-- Data supplied follows --
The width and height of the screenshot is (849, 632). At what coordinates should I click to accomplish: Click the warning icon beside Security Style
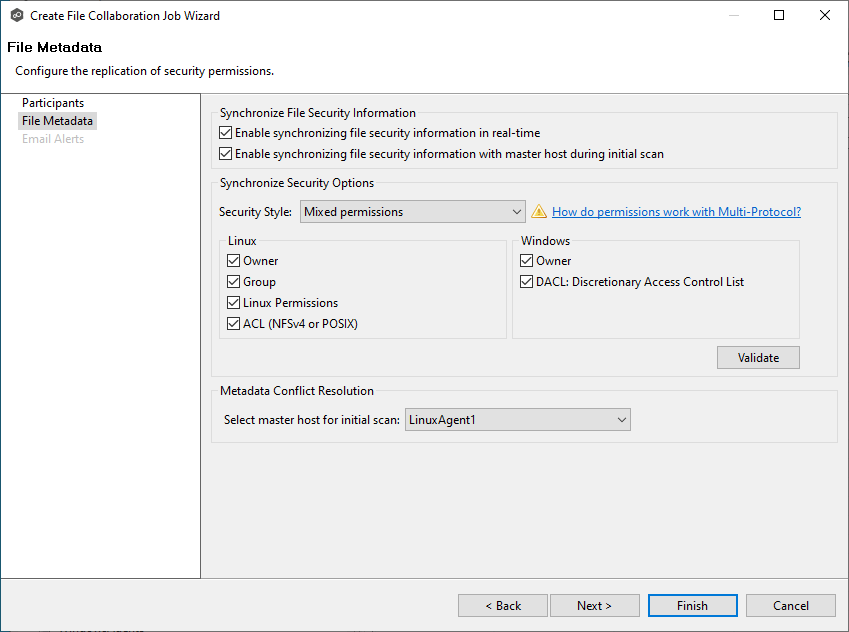pos(539,212)
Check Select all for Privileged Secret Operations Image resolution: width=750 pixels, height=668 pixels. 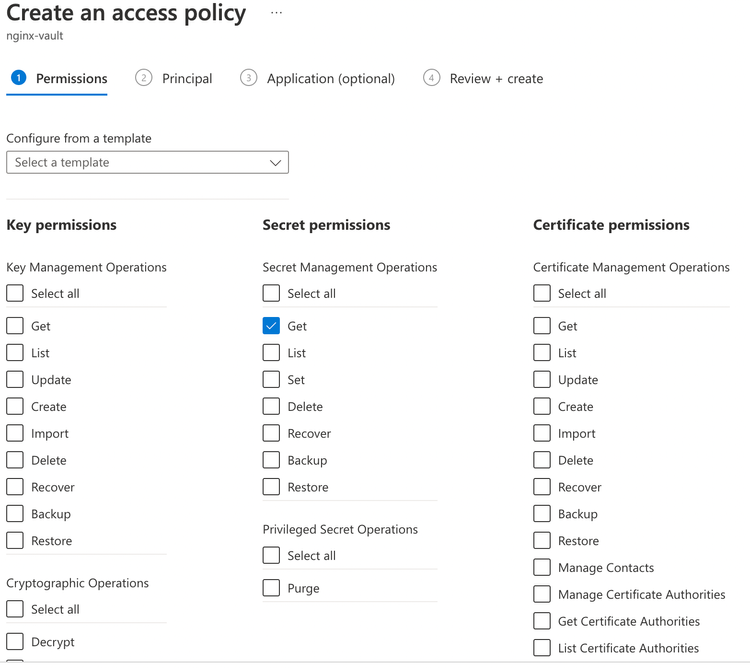click(x=271, y=556)
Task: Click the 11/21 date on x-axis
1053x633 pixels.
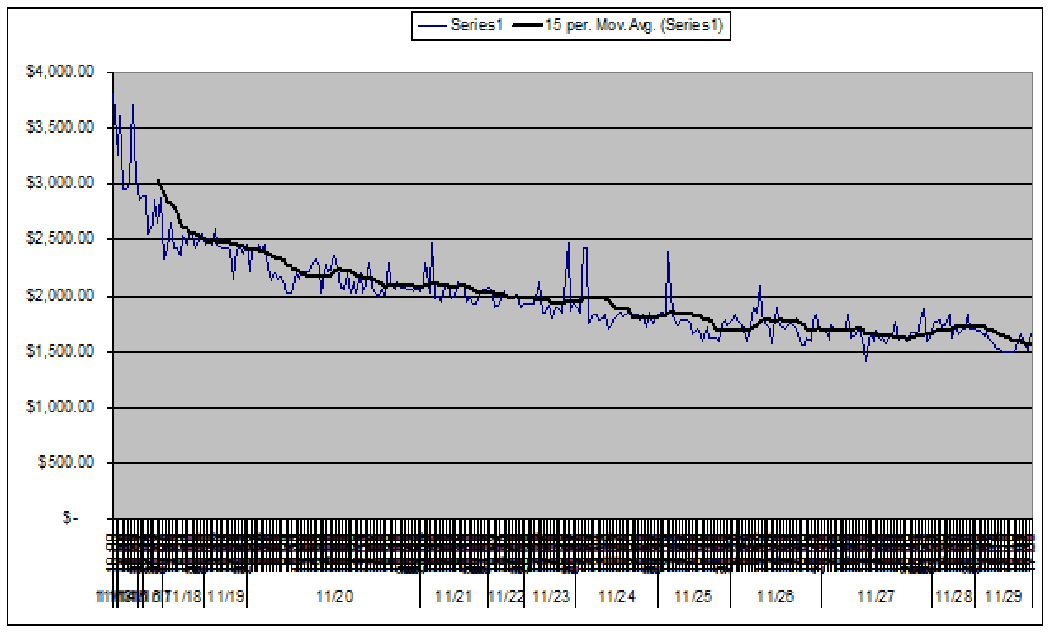Action: pos(453,596)
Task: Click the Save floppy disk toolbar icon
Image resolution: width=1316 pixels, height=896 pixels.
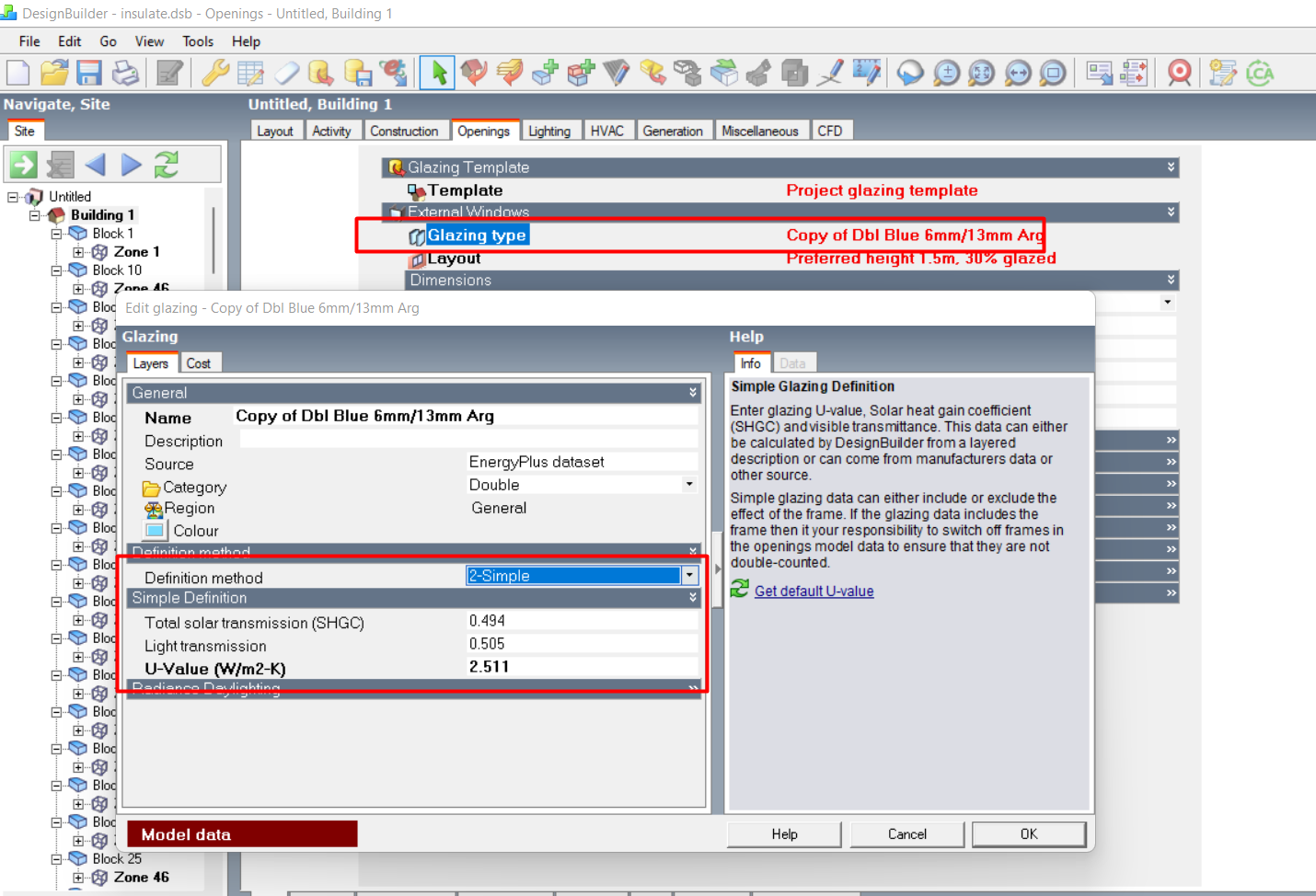Action: (x=89, y=73)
-- Data supplied concluded --
Exercise instructions -> Find the word "Task" in the records, and report each line that has it.

Solved exercise ->
Task: Click the 11/21 date on x-axis
Task: Click the Save floppy disk toolbar icon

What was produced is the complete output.